## Given passage
>> BEGIN

# Need Car Rental Advice For Ft.Lauderdale



## custcarcen (Jan 13, 2014)

We need a car for 17 days next month in Fort Lauderdale. Any suggestions on where to rent to save money ?


----------



## Bob B (Jan 13, 2014)

Try looking at Travelocity for the dates/times as a guide for generic prices. Also look at http://www.carrentalsavers.com/ which often has coupon codes that can save you some money. If you are members of Costco, check out their travel section for rates as well as AAA if you are a member of their club.


----------



## donnaval (Jan 13, 2014)

We require a car for 17 days too, and eventually got a really good price through Costco.  I typically book way early and then continue to cancel and make new reservations as I find better rates.  Prices have dropped dramatically since I started back in October, and my final cost through Costco is less than 1/3 of the best price I was able to get way back then - even Costco was much higher back then.


----------



## mjkkb2 (Jan 13, 2014)

*Bid on Priceline*

Have you thought about Priceline bidding?  As long as you are willing to get it the airport you can save a ton of $$$.  It' really simple, go to Priceline.com, click bid on cars, fill up the info, put your bid in and voila.  Come back every day to bid.  I have once rented a minivan at Orlando for $31 a day by bidding. With all the coupons at the time my second best option was upwards of $50 a day.

Try it.


----------



## andex (Jan 13, 2014)

I went with royal rent a car! company not listed through the search engines. they are in FL and Miami!


----------



## BevL (Jan 13, 2014)

I have a car for two weeks booked, Feb 21 to March 7th.  I made the reservation through Costco a long long time ago and it will still be over $800 for the two weeks for the size of vehicle we need.

Taxes and fees seem to be crazily high - it' been a while since we've been to Florida.

I keep hoping they will drop.


----------



## X-ring (Jan 14, 2014)

A couple of years ago (3-4?) we saved a lot of money by renting from Budget off-airport - I think it was the Pembrooke Pines location.

Even after paying for a cab from FLL, we saved hundreds of $$ on a 3-week rental.


----------



## UWSurfer (Jan 14, 2014)

The last two rentals I had in Ft. Lauderdale were done through Costco using Avis at the airport and they were fast and cheap.  Obviously rates change, companies alter their pricing structure and the players change.

For giggles, you might try Discount Hawaiian Car Rental and ask them for a quote.  They work with all the bigger companies and can quote for the mainland too.  You'll likely have to fill out their quote form and wait for a reply.

>> END

## Recorded data

>> BEGIN

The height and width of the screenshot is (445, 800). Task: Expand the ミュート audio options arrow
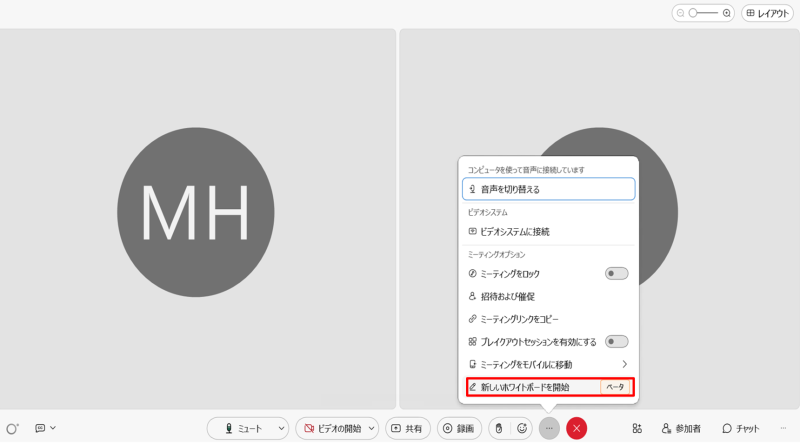pos(280,428)
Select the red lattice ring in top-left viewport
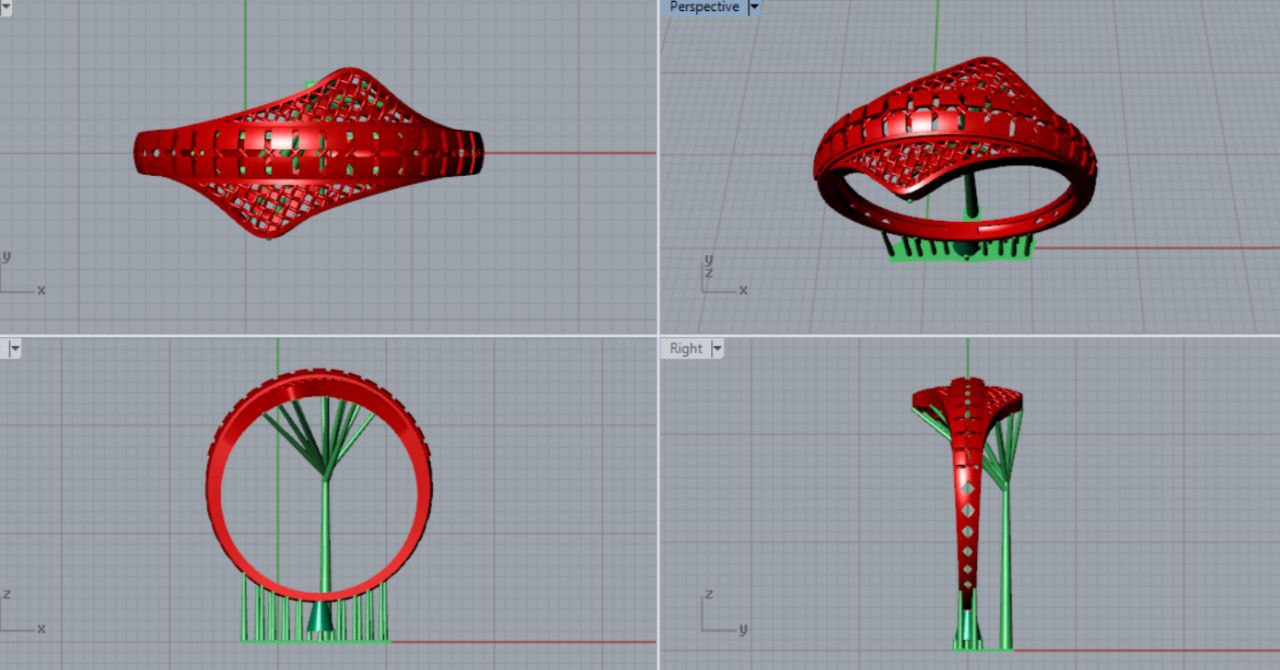 click(x=308, y=151)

>> END

## Direction 1
From the Fort Lauderdale car rental thread, pull out everything from "## andex (Jan" down to "vehicle we need.".
## Direction 2
Continue the Fort Lauderdale car rental thread from the point where it stops.

## Written reply 1
## andex (Jan 13, 2014)

I went with royal rent a car! company not listed through the search engines. they are in FL and Miami!


----------



## BevL (Jan 13, 2014)

I have a car for two weeks booked, Feb 21 to March 7th.  I made the reservation through Costco a long long time ago and it will still be over $800 for the two weeks for the size of vehicle we need.

## Written reply 2
----------



## Big Matt (Jan 14, 2014)

First thing is that you should sign up with the car companies that you would consider renting from so that you can get their best deals.  Looking at something like Kayak will only show you their retail prices.  I've found that you can find a lot of good deals by going to the individual sites with your number and password.  Sure it takes longer, but it is usually worth it.  The other advantage is that you can generally get other perks like express reservations/check in, upgrades, etc.


----------



## BocaBoy (Feb 2, 2014)

mjkkb2 said:


> Have you thought about Priceline bidding?  As long as you are willing to get it the airport you can save a ton of $$$.  It' really simple, go to Priceline.com, click bid on cars, fill up the info, put your bid in and voila.  Come back every day to bid.  I have once rented a minivan at Orlando for $31 a day by bidding. With all the coupons at the time my second best option was upwards of $50 a day.
> 
> Try it.



I second this recommendation, especially in the week or two before your rental date.


----------



## pranas (Feb 5, 2014)

Remember that March is high season in Ft. Lauderdale.


----------



## Vacationfuntips (Feb 5, 2014)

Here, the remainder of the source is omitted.